Part of the problem is that even though Orkut is in beta, there is no organized feedback system. For instance they could offer a forum read by the developers, or even better a bug/issues tracking system like TypePad has, or Bugzilla.

In addition, feedback is a two-way street – they could do a lot by offering a developers daily blog, or some type of regular announcement of what feature they wanted beta testers to test that day, or even acknowledgement “we already know that is an issue”. Also, they need to show respect for good feedback publicly, as that will encourage more good feedback.

None of this is happening at this time, which means that people get frustrated, which also makes it easy rumors and conspiracy to spread. I want to be a constructive critic, but Orkut makes it hard for me to be so.

For now, I recommend that these type of bug reports go into Orkut Beta. Why not in “Flaws in Orkut” or in one of the other groups? Because I feel that focusing on ‘Flaws’ is too strongly negative, and none of the others quite fit. I’ve been a software developer – everything is a compromise and good design is hard. By staying on the topics of current features, feature requests, bugs, suggestions, and by encouraging constructive critism and a balance of both positive and negative feedback, this group will be the best community for us to help Orkut until they offer us better alternatives.

Comments

In the above I said “They only way that I know of to avoid this is in your prefences to set that all of your messages should be sent to you via the web, not email.” However, this is incorrect, it will still send your email address in the “Reply-To:” At this time there is no way I know of to avoid this flaw if you are concerned about your email address other then changing it to a temporary one.
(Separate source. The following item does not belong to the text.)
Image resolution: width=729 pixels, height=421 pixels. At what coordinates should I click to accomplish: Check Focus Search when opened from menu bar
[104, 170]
Christopher Allen 2004-02-01T21:47:40-07:00

That’s a pretty big “bug” (or unpublished feature) indeed (!) For example, personally I try to keep my work email address off the net as much as possible, and have set pretty strict privacy settings on orkut, assuming they’d keep it private… Coincidentally (!!??) the amount of spam I’m receiving at my work email address has gone up vastly since joining Orkut… A very odd coincidence…
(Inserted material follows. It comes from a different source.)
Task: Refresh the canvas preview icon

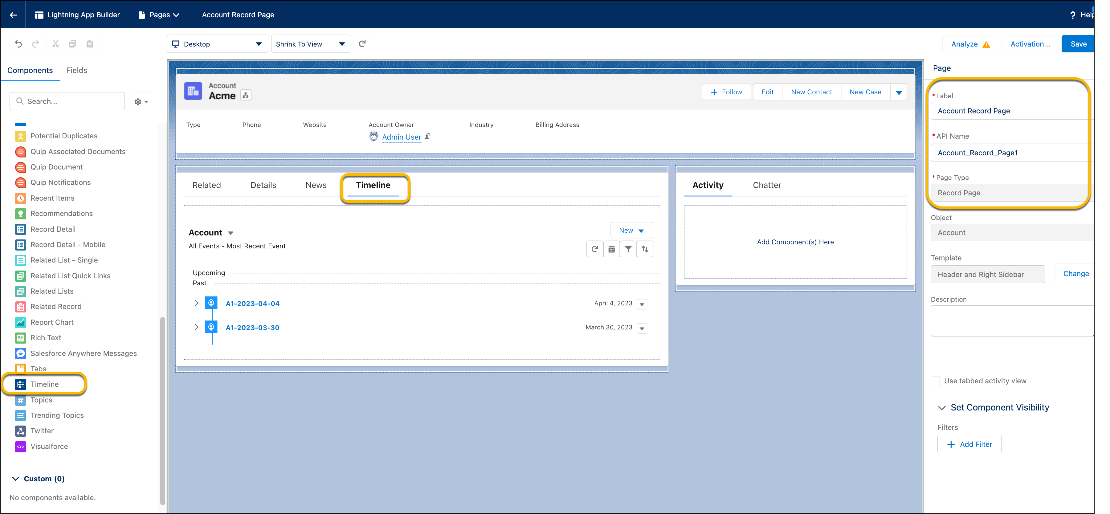Action: point(362,44)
Anders 2004-02-03T04:14:32-07:00

I discovered why I got ‘jailed’ for a third time today. Two of us appear to have been jailed because of a bug when posting to groups. What happens is that if you write a long post, rather then the system tell you something is wrong, your posting form will just be refreshed. This will prompt you to submit a few more times, unsuccessfully. Then you realize it must be because your post is too long, so you’ll remove text a few times, and submit. At some point in this process, typically before you successfully trim it down enough to successfully post, you will discover you are in Orkut jail. Of course, that makes us long-winded bloggers particularly vulnerable ;-)

Christopher Allen 2004-02-03T07:17:25-07:00

URL: my suggestion for forum: orkut design, because orkut the man himself is a member of that community.

reader 2004-02-04T17:18:21-07:00

beta testing for www.swakto.com social networking is open

jemai 2004-07-14T12:40:16-07:00

URL: ive been banned on orkut. what is the maximum time you are banned or when they reply to you?

sherrzz 2004-07-18T19:06:48-07:00

URL: i don’t know much more about orkut i just want to know what this side about of side.